Pivoting is considered a healthy strategic maneuver by proponents of lean startups. They see pivots as an invaluable course correction that enables startups to recover from poor product concepts, or faulty assumptions about customers and buying processes.
A Religious War over Innovation Theory?
This disagreement boils down to different philosophies about where innovations should originate: with ideas and novel concepts, or customer needs.
Startups: Idea-Driven Innovation
Most startups owe their founding inspiration to a product vision that the founders want to bring to life. During their formative years these are idea-driven businesses. Startups, especially tech startups, are the chief exemplar of idea-driven innovation.
But the problem is, 90% of idea-driven startups will fail if they apply product development, sales and marketing approaches originally designed for large companies. They will run out of cash before they fully understand why their business model isn’t working, why their ideas don’t resonate with customers. The failure of this outmoded model is eloquently described in The Startup Owner’s Manual, using Webvan as the poster child for how not to manage a startup.
Hence the need for customer discovery and development processes that recognize the uncertainties and unknowns that are baked into entrepreneurial ventures. Because startups face so many unknowns, they must have graceful ways to recover from faulty assumptions or things that are simply unknowable in advance.
Hence the pivot. Pivots take place when founders recognize that their current assumptions don’t fit customer or market realities, so they need to adjust their product concept, pricing, customer selection, or go-to-market strategy.
The methods and practices detailed in The Startup Owner’s Manual will help founders increase their chances of success, according to entrepreneurship thought leaders Steve Blank and Bob Dorf, the book’s authors. These methods are intended to help founders reduce mission-critical business risks: customer/market risk, product/market fit, and the need for a repeatable sales model and a business model that can be scaled as the company grows.

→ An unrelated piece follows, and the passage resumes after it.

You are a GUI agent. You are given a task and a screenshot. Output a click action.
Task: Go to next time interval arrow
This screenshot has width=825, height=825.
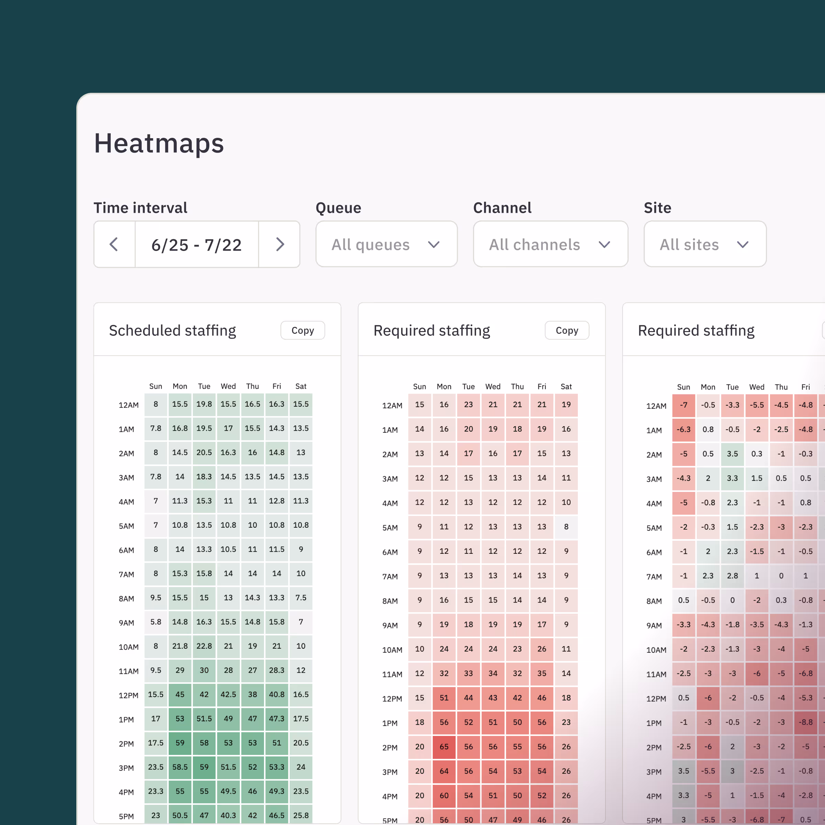click(280, 244)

Strategyn has patented an innovation method they call Outcome-Driven Innovation(R) or ODI. It is a customer-centered, disciplined approach to uncovering new opportunities; one that views everything through the eyes of the customer. ODI starts with a rigorous analysis of customer needs, applying a jobs-to-be-done lens to the discovery process.

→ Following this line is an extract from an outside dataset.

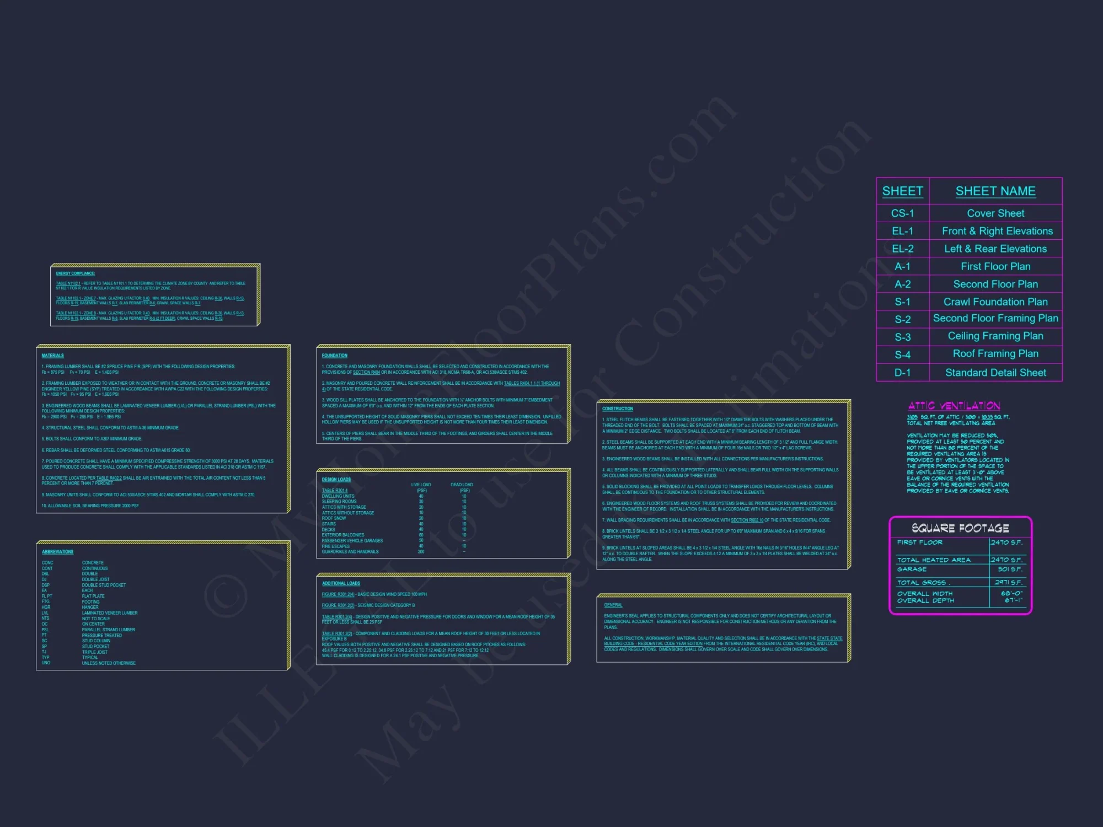
Task: Select the Roof Framing Plan entry
Action: [x=995, y=353]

Strategy’s research suggests that customers consider somewhere between 50 and 150 metrics when assessing how well a product or service meets their needs, in the context of the job-to-be-done. Companies that understand those metrics and can deliver a value proposition that satisfies them, will be 5 times more likely to succeed than those that operate under traditional innovation theories, Strategyn claims. (Idea-driven innovation being one of the theories that Strategyn says has high failure rates.)
Because of the disciplined nature of the ODI process, the need for ODI discovery and analysis to precede product development, the ODI method is more likely to appeal to established enterprises than to startups. (How many startups do you know that relish disciplined processes early in their life cycle?)
Read the Books
The good news is, both of these innovation theories are well described in books and blogs. Entrepreneurs and innovators can learn a lot from these models by reading the following books, which I highly recommend: The Startup Owner’s Manual, The Lean Startup; What Customers Want, and Service Innovation. (The latter two describe Outcome-Driven Innovation.)